“Lo que callamos los Godínez” es una página de Facebook muy popular
(con miles de seguidores), por donde —de manera socarrona, machista,
humillante y a todas luces reprobable— desfilan imágenes de los llamados
“oficinistas”, quienes señalan sus ambiciones y miserias en sus centros
laborales: filas enormes para calentar la comida, en “tópers”, en los
hornos de microondas que los “amables” y “paternales” “empleadores”

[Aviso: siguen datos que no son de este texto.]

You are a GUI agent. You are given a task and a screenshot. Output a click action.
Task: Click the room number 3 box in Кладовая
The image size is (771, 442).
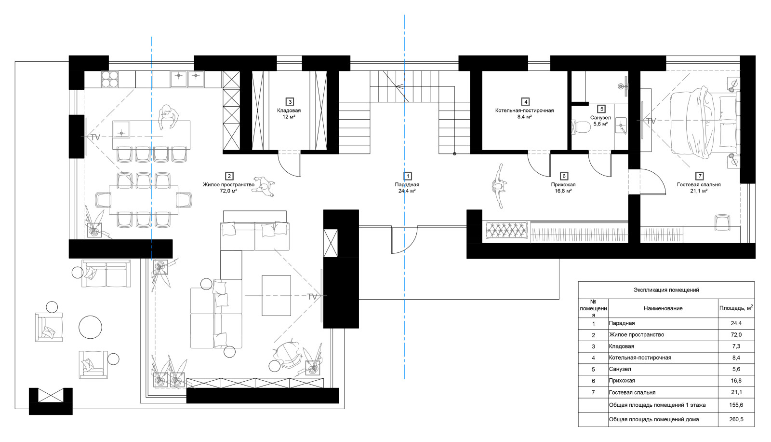point(290,102)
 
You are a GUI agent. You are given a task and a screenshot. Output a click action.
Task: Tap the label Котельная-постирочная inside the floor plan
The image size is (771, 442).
point(525,110)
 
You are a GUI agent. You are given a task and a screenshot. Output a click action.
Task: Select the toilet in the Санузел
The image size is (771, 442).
point(581,126)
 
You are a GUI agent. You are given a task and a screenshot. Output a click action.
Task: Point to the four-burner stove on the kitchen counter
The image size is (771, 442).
point(110,79)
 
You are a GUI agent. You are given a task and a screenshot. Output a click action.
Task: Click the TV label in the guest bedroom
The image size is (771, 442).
point(651,121)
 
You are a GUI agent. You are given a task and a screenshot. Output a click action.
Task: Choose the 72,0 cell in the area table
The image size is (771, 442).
point(736,335)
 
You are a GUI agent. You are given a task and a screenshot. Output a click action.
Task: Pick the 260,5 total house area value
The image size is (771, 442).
point(736,420)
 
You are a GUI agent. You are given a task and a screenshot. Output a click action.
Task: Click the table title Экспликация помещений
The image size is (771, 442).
point(666,290)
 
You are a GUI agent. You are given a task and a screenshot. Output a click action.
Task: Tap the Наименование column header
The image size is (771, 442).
point(663,308)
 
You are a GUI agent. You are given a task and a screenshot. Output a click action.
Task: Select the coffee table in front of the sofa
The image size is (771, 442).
point(276,295)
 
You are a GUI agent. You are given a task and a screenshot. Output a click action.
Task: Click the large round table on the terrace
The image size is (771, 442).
point(90,327)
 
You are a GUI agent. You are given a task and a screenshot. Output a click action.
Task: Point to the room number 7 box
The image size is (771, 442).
point(699,176)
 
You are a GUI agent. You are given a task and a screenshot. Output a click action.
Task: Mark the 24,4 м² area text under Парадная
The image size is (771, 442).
point(407,191)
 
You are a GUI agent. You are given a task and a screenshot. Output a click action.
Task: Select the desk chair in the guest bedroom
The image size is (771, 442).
point(722,222)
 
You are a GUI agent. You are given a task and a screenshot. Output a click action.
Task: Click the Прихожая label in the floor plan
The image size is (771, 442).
point(563,184)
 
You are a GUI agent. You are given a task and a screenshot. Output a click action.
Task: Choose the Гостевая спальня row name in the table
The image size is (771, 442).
point(632,392)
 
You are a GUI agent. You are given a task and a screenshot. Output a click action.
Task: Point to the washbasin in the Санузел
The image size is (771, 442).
point(622,125)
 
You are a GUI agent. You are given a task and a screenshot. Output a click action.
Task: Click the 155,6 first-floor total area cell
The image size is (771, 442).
point(736,405)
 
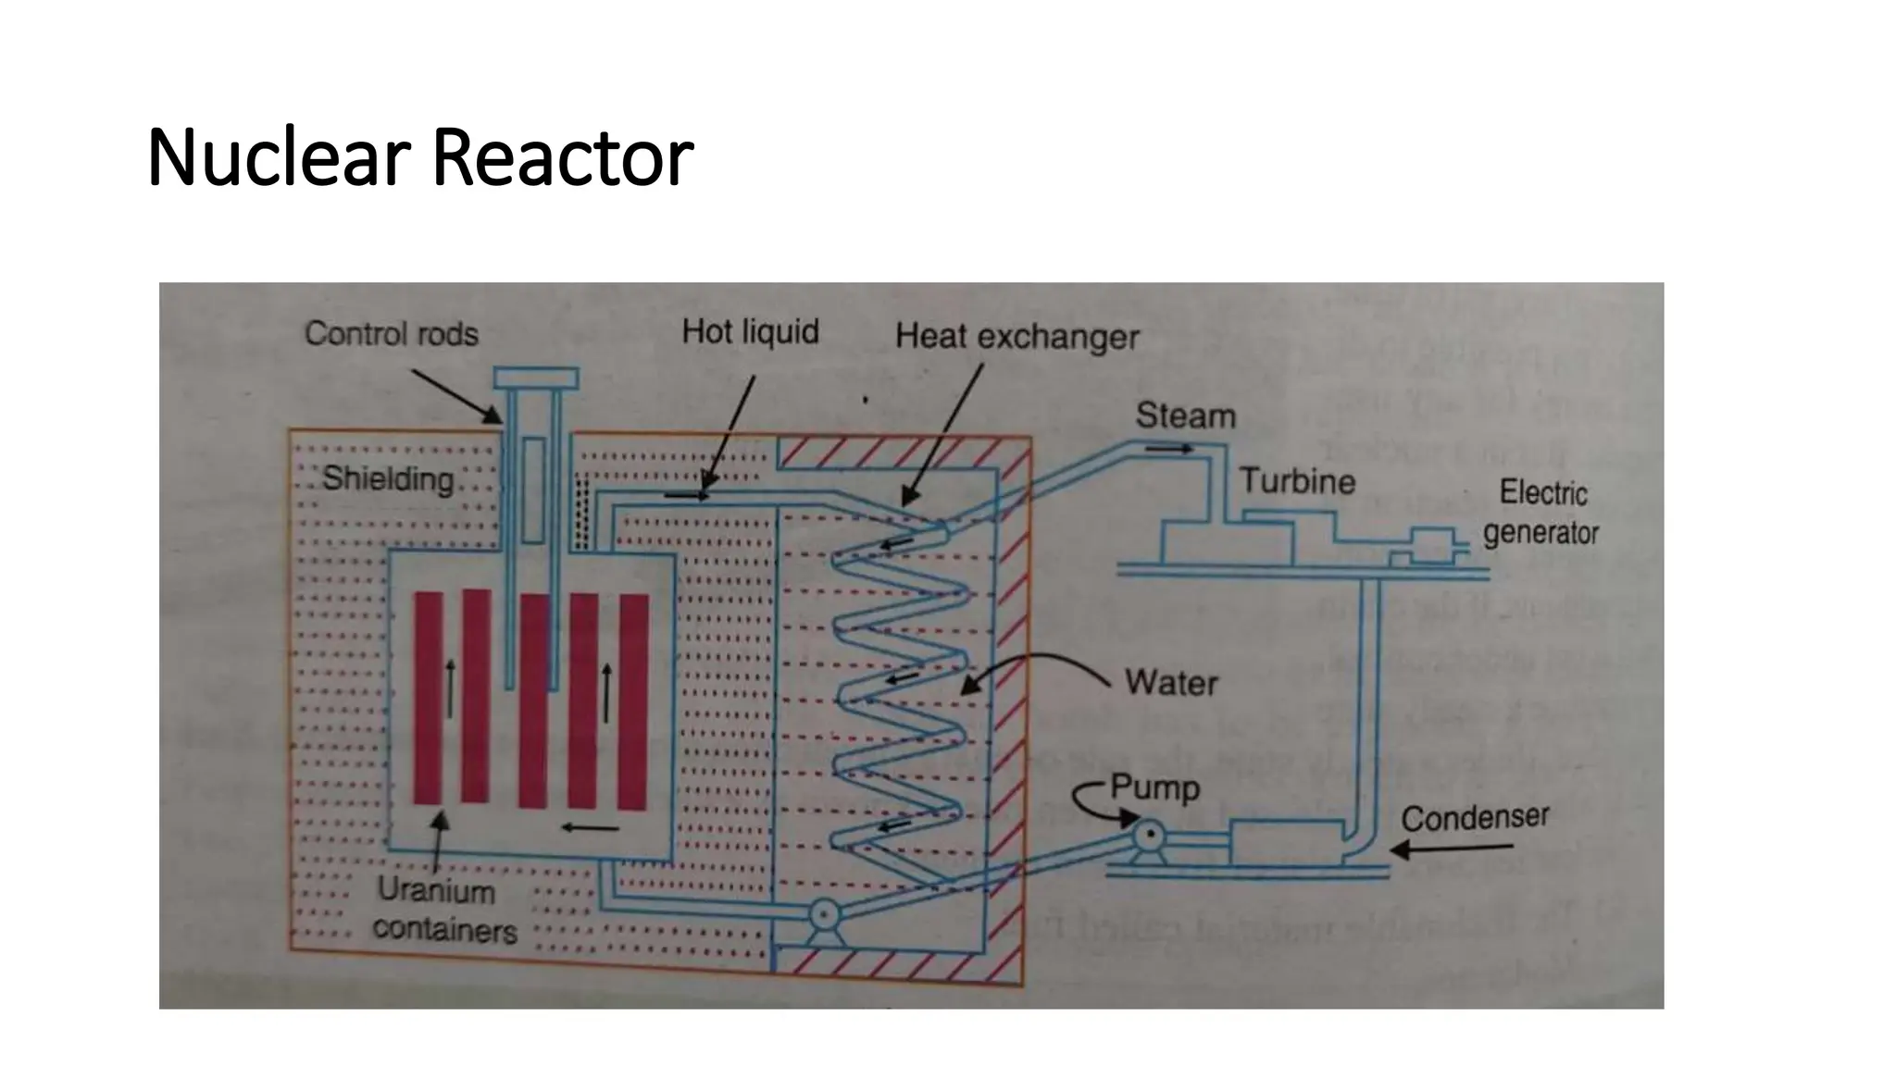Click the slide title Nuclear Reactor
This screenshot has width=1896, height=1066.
419,157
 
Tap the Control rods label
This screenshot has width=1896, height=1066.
391,334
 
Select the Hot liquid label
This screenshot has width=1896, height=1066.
750,331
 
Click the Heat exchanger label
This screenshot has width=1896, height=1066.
1017,337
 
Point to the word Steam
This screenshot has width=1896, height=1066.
1185,416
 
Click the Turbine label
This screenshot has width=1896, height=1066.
1297,481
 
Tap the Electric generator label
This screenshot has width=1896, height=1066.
1541,513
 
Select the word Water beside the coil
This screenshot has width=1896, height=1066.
1171,683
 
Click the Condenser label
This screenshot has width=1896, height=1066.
1474,818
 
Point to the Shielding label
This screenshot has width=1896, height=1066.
387,479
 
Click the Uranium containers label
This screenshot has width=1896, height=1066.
443,911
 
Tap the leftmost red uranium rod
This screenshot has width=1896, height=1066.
428,699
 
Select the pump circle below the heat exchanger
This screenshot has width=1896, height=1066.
822,916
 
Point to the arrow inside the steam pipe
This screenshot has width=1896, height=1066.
1169,449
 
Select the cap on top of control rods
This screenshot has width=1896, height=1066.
535,378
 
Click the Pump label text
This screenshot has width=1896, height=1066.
1154,788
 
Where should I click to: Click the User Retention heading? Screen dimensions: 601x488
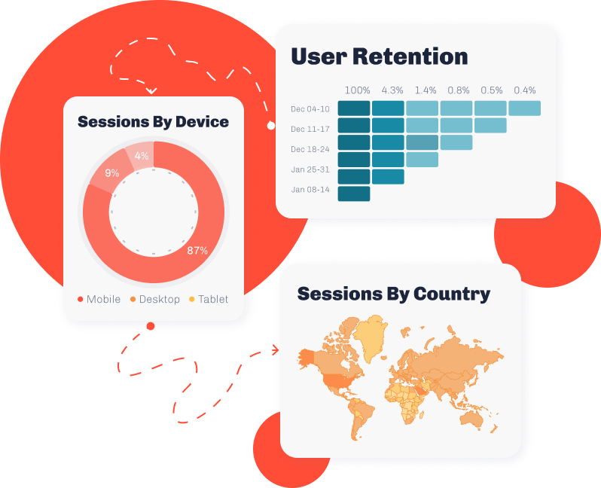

(sic) ponen a su disposición; espacios minúsculos de trabajo —de apenas
uno o dos metros cuadrados—, adornados y “acondicionados” de formas kitch
(sic), “ridículas” (¿barrocas?), en un intento desesperado de hacer
vivible lo invivible; “el acoso laboral” —tanto sexual como el llamado
bulling (sic)—; semanas de aburrimiento; labores despreciables y
monótonas para tener sólo un día de desasosiego [¿esparcimiento?] y
sublimación neurótico-autodestructiva —el viernes por la noche (cuando
les “va bien”)—; largas y penosas esperas para que se deposite la
quincena, etcétera. Y del lado de las “ambiciones”, un “kit” de “Godínez
mirrey”, que incluye un frasco de loción de “marca” (sic), una comida o
un café en el Starbucks, una prima vacacional “jugosa”, “tener para el
enganche del auto”, llegar a ser el gerente o el “propio jefe”. Además
de señalar, de manera velada, la miseria emocional en el trabajo (W.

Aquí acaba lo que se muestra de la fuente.